Re: OSD service specs in mixed environment

[Date Prev][Date Next][Thread Prev][Thread Next][Date Index][Thread Index]

 



Hello Torkil,

I didn't want to suggest using multiple OSD services from the start as you were trying to avoid adding more.

Here, we've been using per hosts (listing hosts and not using wildcard pattern) OSDs specs, as buying new hardware over time, our cluster became more heterogeneous than before in terms of hardware.
We chose to do this on per host basis to be more deterministic and less prone to unexpected orchestrator behaviors over time. That's what counts the most in the end I think.

By the way, we've reached RHCS support a year ago to ask for a regex host pattern, which led to this [1] and that [2], thanks to Adam. It's been merged to Reef but not Quincy yet.
This will help reduce the number of OSDs services as regular expressions will allow catching more hosts than Python's fnmatch did.

Bests,
Frédéric.

[1] https://bugzilla.redhat.com/show_bug.cgi?id=2219373
[2] https://github.com/ceph/ceph/pull/53803

----- Le 28 Juin 24, à 10:34, Torkil Svensgaard torkil@xxxxxxxx a écrit :

> On 27-06-2024 10:56, Frédéric Nass wrote:
>> Hi Torkil, Ruben,
> 
> Hi Frédéric
> 
>> I see two theoretical ways to do this without additional OSD service. One that
>> probably doesn't work :-) and another one that could work depending on how the
>> orchestrator prioritize its actions based on services criteria.
————
STATED TASK A ▸
From the mailing-list reply about OSD service specs, copy the part that opens with the words containing "Here, we've been" and closes with "terms of hardware.", substituting "glob pattern" for "wildcard pattern".

RAW RECORDS ▸
————
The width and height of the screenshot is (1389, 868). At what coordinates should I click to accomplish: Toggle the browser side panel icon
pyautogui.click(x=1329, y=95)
————
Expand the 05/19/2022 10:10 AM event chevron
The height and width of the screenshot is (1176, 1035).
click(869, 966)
————
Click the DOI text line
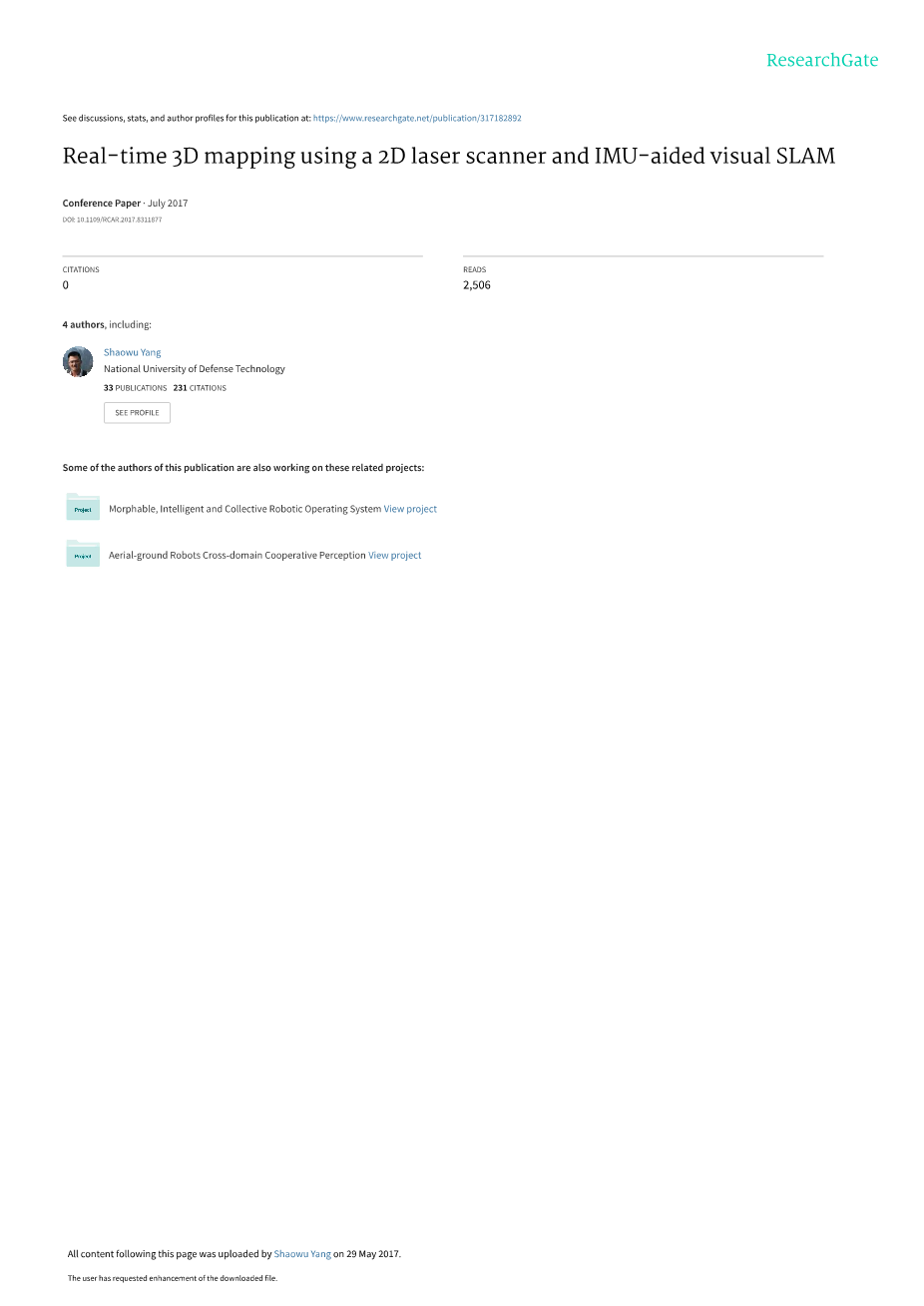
————
STATED TASK B ▸
Turn the records that run from the line containing "Expand the 05/19/2022 10:10 AM event chevron" through the line containing "click(869, 966)" into a numbered list, omitting blank lines.

RESULT A ▸
Here, we've been using per hosts (listing hosts and not using glob pattern) OSDs specs, as buying new hardware over time, our cluster became more heterogeneous than before in terms of hardware.

RESULT B ▸
1. Expand the 05/19/2022 10:10 AM event chevron
2. The height and width of the screenshot is (1176, 1035).
3. click(869, 966)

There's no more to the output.